Karen (Moderator): A question for Jeff ... can you give an example of something Southwest learned from data mining that helped you?
Jeff: The issues that pilots report allow us to mine our flight data (from FDAP) to get a better idea of where those problems may be occurring and to what extent. We have been successful in communicating with air traffic control in Las Vegas and in Denver about arrival issues and how their instructions impact our operations.
borrowedhour.com: The quality of the conclusions reached is directly proportional to the quality of questions asked. How do you ensure correct conclusion? In other words, how do you avoid drawing wrong conclusions...
Ashok: We work very closely with domain experts (e.g., pilots) from the carriers, FAA, and other agencies to make sure our research results are useful and correct and relevant. We also publish our algorithms in journals and conferences around the world so that the computer science community can evaluate the effectiveness of our approach through the peer review process.
Karen (Moderator): Hi everyone. We've got just under 10 minutes to go in the chat, so get those questions in. Very smart folks out there today.
Ravinder: Sir what's the scope of data mining in aeronautics…also is SAS used here?

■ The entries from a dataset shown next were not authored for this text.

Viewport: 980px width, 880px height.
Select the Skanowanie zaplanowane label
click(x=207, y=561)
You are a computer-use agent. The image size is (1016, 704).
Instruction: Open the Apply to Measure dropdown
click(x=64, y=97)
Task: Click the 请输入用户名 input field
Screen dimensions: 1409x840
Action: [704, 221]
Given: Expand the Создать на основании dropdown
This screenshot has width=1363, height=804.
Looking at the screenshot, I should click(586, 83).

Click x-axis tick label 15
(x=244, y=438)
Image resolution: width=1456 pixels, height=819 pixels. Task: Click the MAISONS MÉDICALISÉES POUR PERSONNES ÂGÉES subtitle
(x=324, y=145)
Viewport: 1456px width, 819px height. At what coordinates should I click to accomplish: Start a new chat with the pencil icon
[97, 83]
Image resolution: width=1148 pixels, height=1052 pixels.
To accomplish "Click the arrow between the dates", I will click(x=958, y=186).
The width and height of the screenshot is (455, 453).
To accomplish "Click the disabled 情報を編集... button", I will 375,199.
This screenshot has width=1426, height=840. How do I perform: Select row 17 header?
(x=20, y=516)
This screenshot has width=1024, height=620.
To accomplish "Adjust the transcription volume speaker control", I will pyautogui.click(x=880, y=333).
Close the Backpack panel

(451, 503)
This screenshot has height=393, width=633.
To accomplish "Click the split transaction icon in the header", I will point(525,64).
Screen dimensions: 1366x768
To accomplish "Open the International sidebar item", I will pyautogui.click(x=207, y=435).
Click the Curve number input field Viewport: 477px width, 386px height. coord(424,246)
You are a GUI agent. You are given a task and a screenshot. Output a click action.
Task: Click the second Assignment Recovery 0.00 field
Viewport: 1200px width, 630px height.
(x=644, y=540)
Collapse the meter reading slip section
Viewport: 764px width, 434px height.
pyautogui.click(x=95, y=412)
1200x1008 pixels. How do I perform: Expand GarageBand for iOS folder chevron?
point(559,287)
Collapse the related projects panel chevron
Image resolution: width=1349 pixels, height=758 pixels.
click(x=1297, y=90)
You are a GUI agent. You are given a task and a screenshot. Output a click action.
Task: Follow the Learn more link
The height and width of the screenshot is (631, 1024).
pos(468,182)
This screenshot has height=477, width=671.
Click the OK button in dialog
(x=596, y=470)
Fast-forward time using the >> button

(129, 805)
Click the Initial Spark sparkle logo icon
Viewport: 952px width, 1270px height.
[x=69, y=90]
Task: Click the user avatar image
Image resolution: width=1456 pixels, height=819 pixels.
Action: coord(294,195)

Ashok: We have used SAS in the past, but our research is primarily done in the development of new algorithms. I'd like to point out that these algorithms are one facet of a very broad set of activities that are going on within a carrier and the FAA in order to ensure safety. There are entire departments within the airlines that focus on safety and maintenance and we're just trying to add additional tools for their use.
uma_ferrell: Have you examined Concorde incidents and accidents as an example case to check your data mining algorithms?
Ashok: NASA is developing tools and technologies for others to analyze this type of data. We have not analyzed data from Concorde so far as I know.
uma_ferrell: Do you break up the data specifically by avionics - for example look at all data from an Air Data Computer or do you always look at all data within the bigger context?
Ashok: Sometimes we focus on particular subsystems but often we look at all the data we have available. It really depends on the problem we're trying to address. At NASA we're really involved with the development of new algorithms and we validate them on real-world data sets. It's really the safety professionals at other organizations that find useful solutions to safety issues.
Perlpilot: Jeff, has data mining been used primarily to affect change in process or have there been instances of aircraft design modification that have come from data mining?
Jeff: Our primary focus is on the policies, procedures, guidelines that affect our operation. That's where the immediate benefit of these programs is felt. Our focus is on our current operation rather than aircraft design modifications.